Korean Mandu Dumpling Recipe
  • 1 tablespoon soy sauce
  • 1 teaspoon vinegar
  • 1 tablespoon water
  • 1/2 teaspoon sugar
  • pinch of black pepper
  • pinch of red pepper flakes, preferably gochugaru*
  • salt, to taste
  • 1 medium-sized zucchini, chopped finely
  • 1 pound cabbage, chopped finely
  • 1/2 pound ground pork**
  • 1/4 pound ground shrimp or ground beef
  • 8 ounce mushrooms, preferably shiitake, chopped finely
  • 3 scallions, chopped finely
  • 1 small onion, chopped finely
  • 1 egg, beaten
  • 1 tablespoon sesame oil
  • 1 tablespoon minced garlic
  • 1 teaspoon minced ginger
  • 1 tablespoon all-purpose flour
  • 1/2 teaspoon pepper
  • 40 dumpling wrappers
  • vegetable oil, for frying
  1. Combine all of the ingredients in a bowl and set aside.
  2. In two separate bowls, generously sprinkle salt over the chopped zucchini and cabbage and set aside for at least 15 minutes (this process will draw out water, soften the texture, and add flavor).
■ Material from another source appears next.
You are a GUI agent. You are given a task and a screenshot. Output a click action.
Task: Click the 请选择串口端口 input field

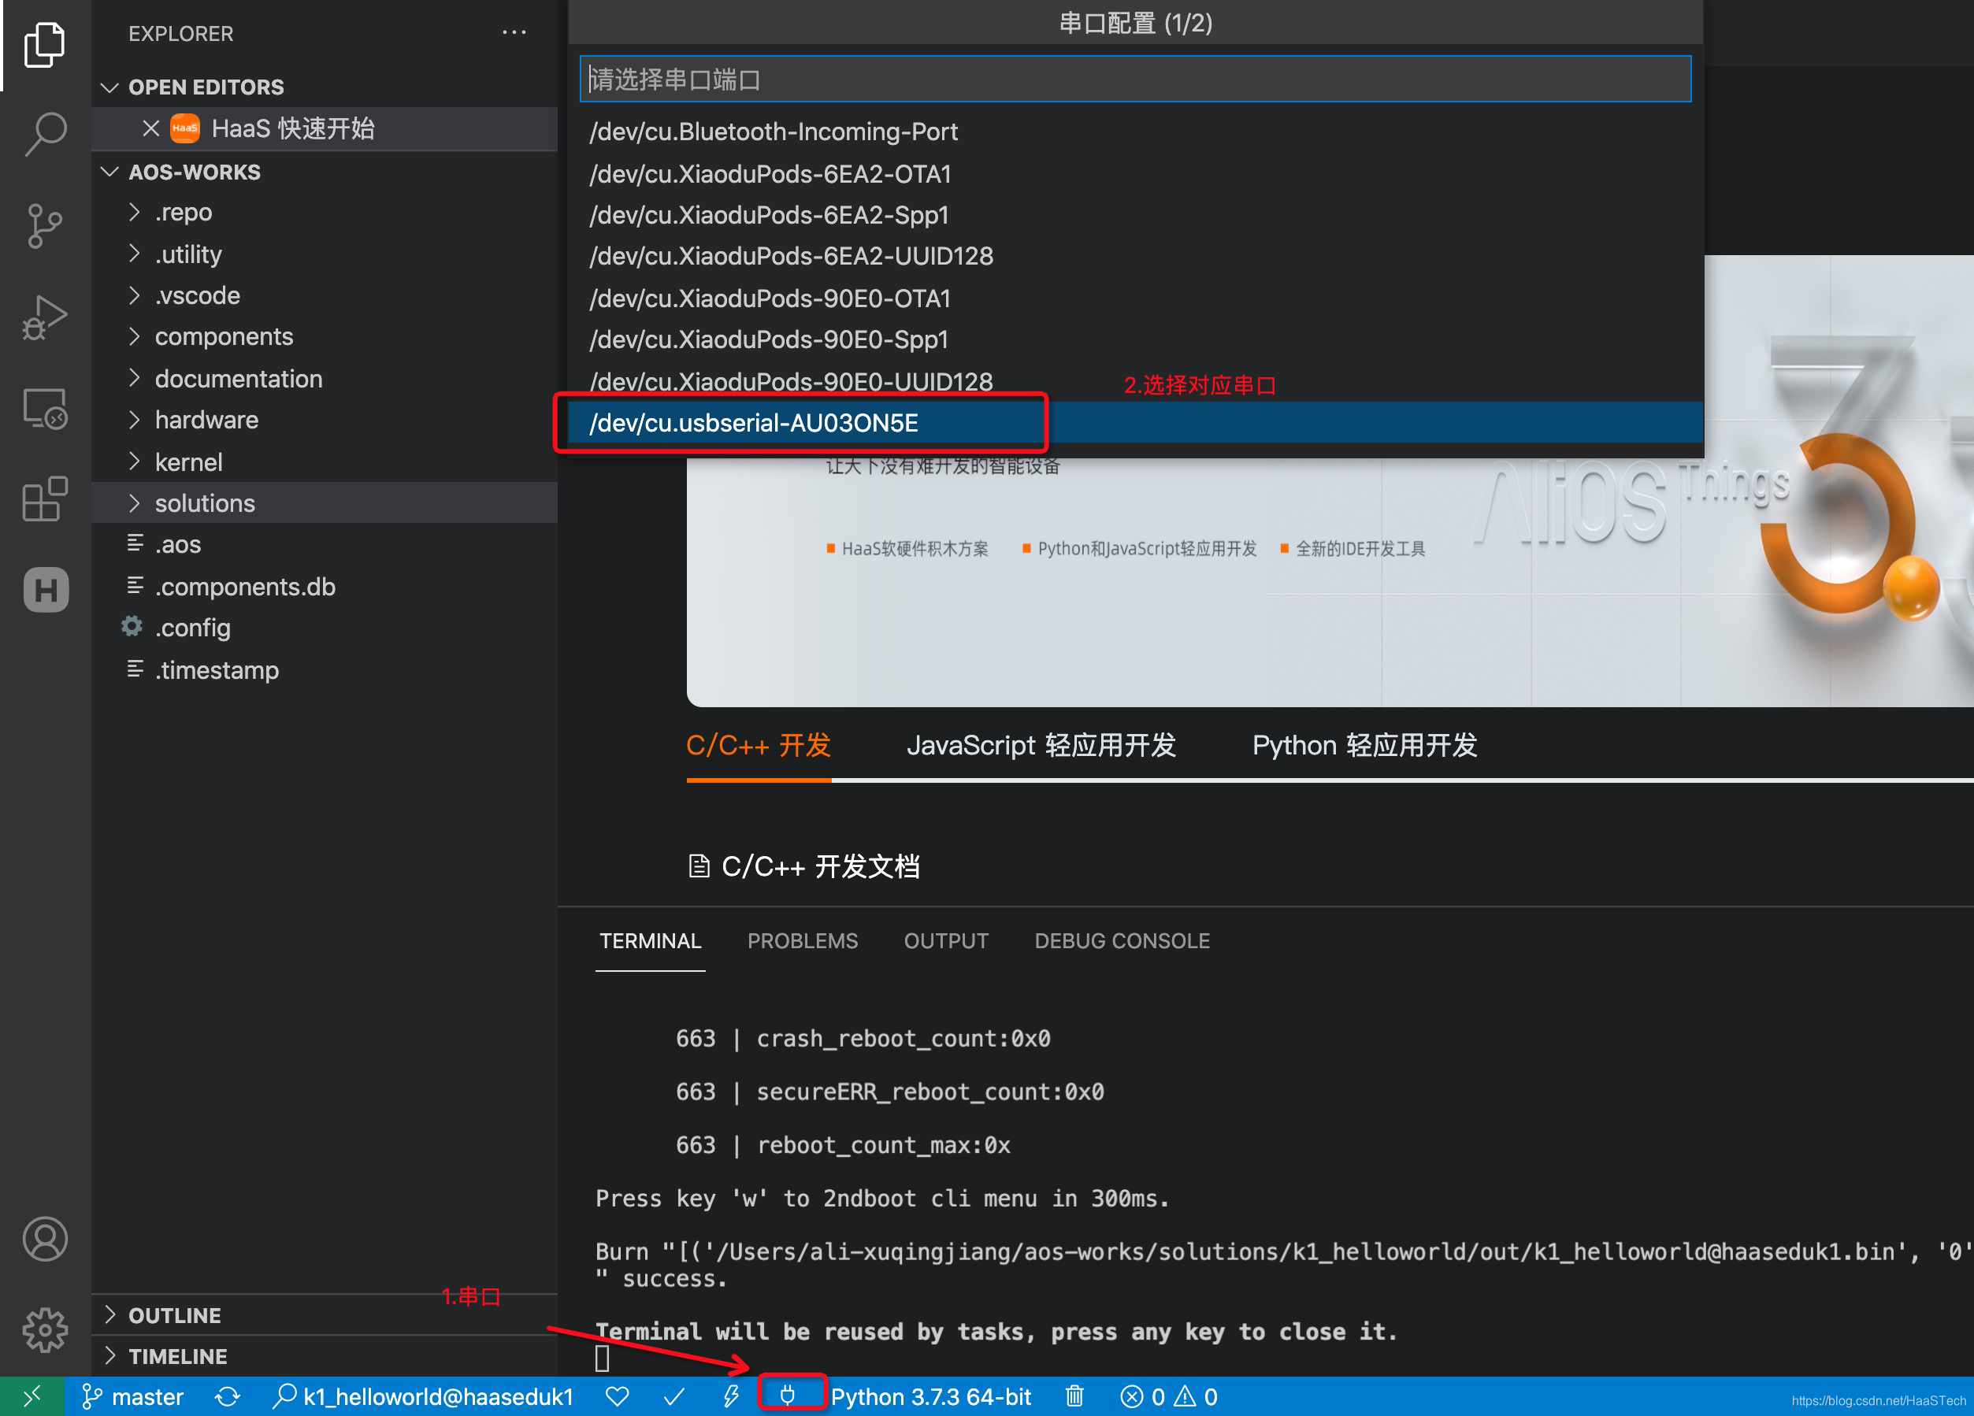coord(1134,79)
  3. Squeeze out as much water as possible from salted zucchini and cabbage by hand. Transfer the zucchini and cabbage to a large bowl and combine with 1/2 pound ground pork, 1/4 pound ground shrimp or beef, 8 ounces finely chopped mushrooms, 3 finely chopped scallions, 1 finely chopped small onion, 1 beaten egg, 1 tablespoon sesame oil, 1 tablespoon minced garlic and 1 teaspoon minced ginger. Season with salt and mix well by hand.
  4. Place 1 heaping teaspoon of the filling on a wrapper. Wet the edges of the wrapper with water and seal tightly (pushing the air out with your fingers) into a half-moon shape. Repeat this process with the remaining wrappers.
  5. Step 4a: For tuigin mandu (deep-fried dumplings), heat a deep skillet with about 2-3 inches of vegetable oil over medium-high heat to 350 degrees. Fry the dumplings for 2-3 minutes on each side until golden brown. Serve hot with sauce.
  6. Step 4b: For mul mandu (boiled dumplings), bring a pot of water to a boil over high heat. Add the mandu a few at a time, stirring gently so they don't stick to the bottom of the pot), and cook until all of them come up to the surface. Serve hot with sauce.
  7. Step 4c: Alternately, to freeze before cooking, arrange dumplings in a single layer on a parchment-lined sheet and freeze fully before transferring to a freezer bag or container.